Reverend Cecil Norris Daybell

Army Chaplain, Reverend, Royal Army Chaplains Department

Royal Army Chaplains Dept Cap Badge
Royal Army Chaplains Dept Cap Badge

Cecil Daybell is one of the men named on the Bottesford ‘church list’ of WW1 Servicemen.

Family background

Cecil Norris Daybell was born on the 30th September, 1881, in Bottesford, the youngest child of farmer William Richmond Daybell (born 1839, in Bottesford) and Mary Whitehall Daybell (neé Barrand, born 1849 in Bottesford, daughter of William Barrand). Daybell’s Farm was located by Bottesford parish church, known today as Church Farm, Church Lane, recently converted into a private residence. In 1891 there were five children at the farm, William B. (born 1871, farmer’s son), Arthur R. (born 1873, a hosiery apprentice), Herber E. (born 1875), Emily W. (born 1878) and Cecil N. (born in 1881).

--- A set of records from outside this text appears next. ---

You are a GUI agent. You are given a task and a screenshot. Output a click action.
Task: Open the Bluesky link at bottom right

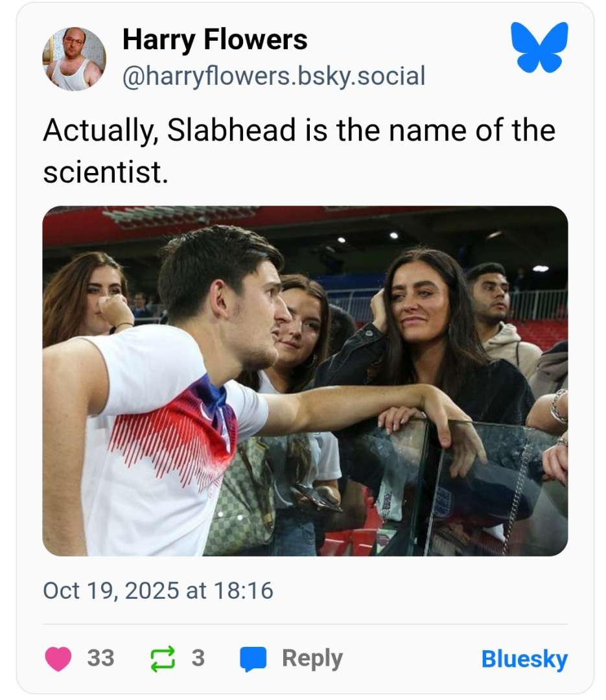click(524, 659)
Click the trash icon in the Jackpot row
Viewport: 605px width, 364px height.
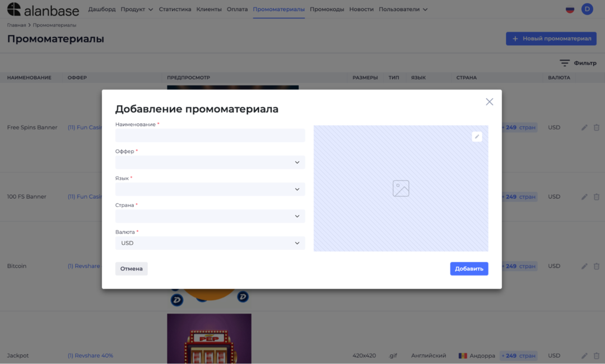point(596,355)
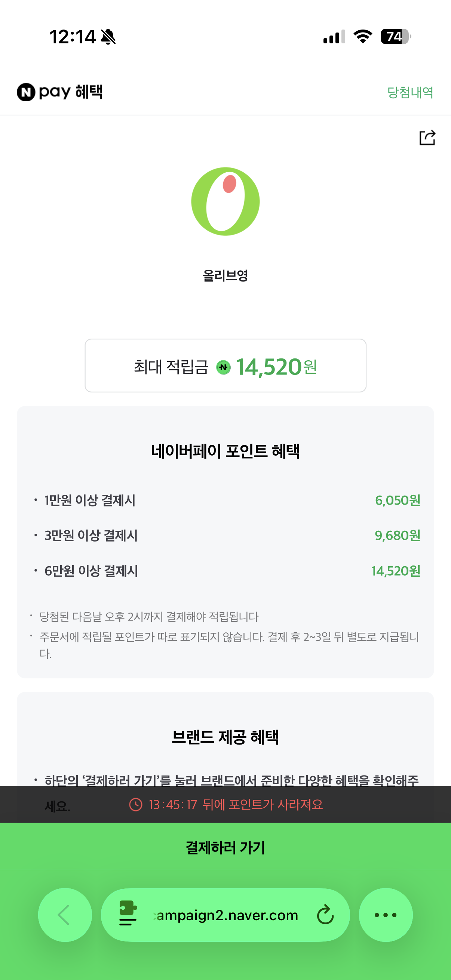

In 1901, nineteen year old Cecil had left home and moved to Leicester, where he had become an apprentice, living in a boarding house at 26 Princess St. The census recorded that there were some 17 boarders living there, all young men, some employed as drapers’ clerks, the others as ‘assistants’ and apprentices (not necessarily all in the drapery trade). However, by the date of the 1911 census, Cecil Norris Daybell had found his vocation and become a theology student. He had returned in Bottesford and was living with his parents at 9 The Green, Bottesford, his father having retired and left the farm. He married Kate Atkins late in 1914, at St Andrew’s, Leicester. She was born on the 12th June 1881, at Raunds, Northamptonshire.

Service record

Cecil Daybell became a Chaplain in the British Army, joining them in France in January 1918. On the 15th February, 1918, the headmaster of Bottesford Village School, Victor Collett, recorded in the school log book that, “The Rev. Cecil Daybell (another old scholar) is now serving in France as a chaplain to the Forces.” He was awarded the Victory Medal and the British Medal. His service record (Forces War Records website) gives his rank as ‘Reverend’, and adds that he was a  Temporary Chaplain to the Forces 4th Class, Church of England.

After the end of the war

Cecil and Kate lived for some years at 20, Lancaster Rd, South Leicester, then in 1927 Cecil became the vicar of Whetstone, a village to the south of Leicester, where his address at The Vicarage was recorded in Kelly’s Directory of 1928. They were still at Whetsone Vicarage according to the Register of 1939.

Cecil Norris Daybell died in December 1967 in the Melton Mowbray district, aged 86.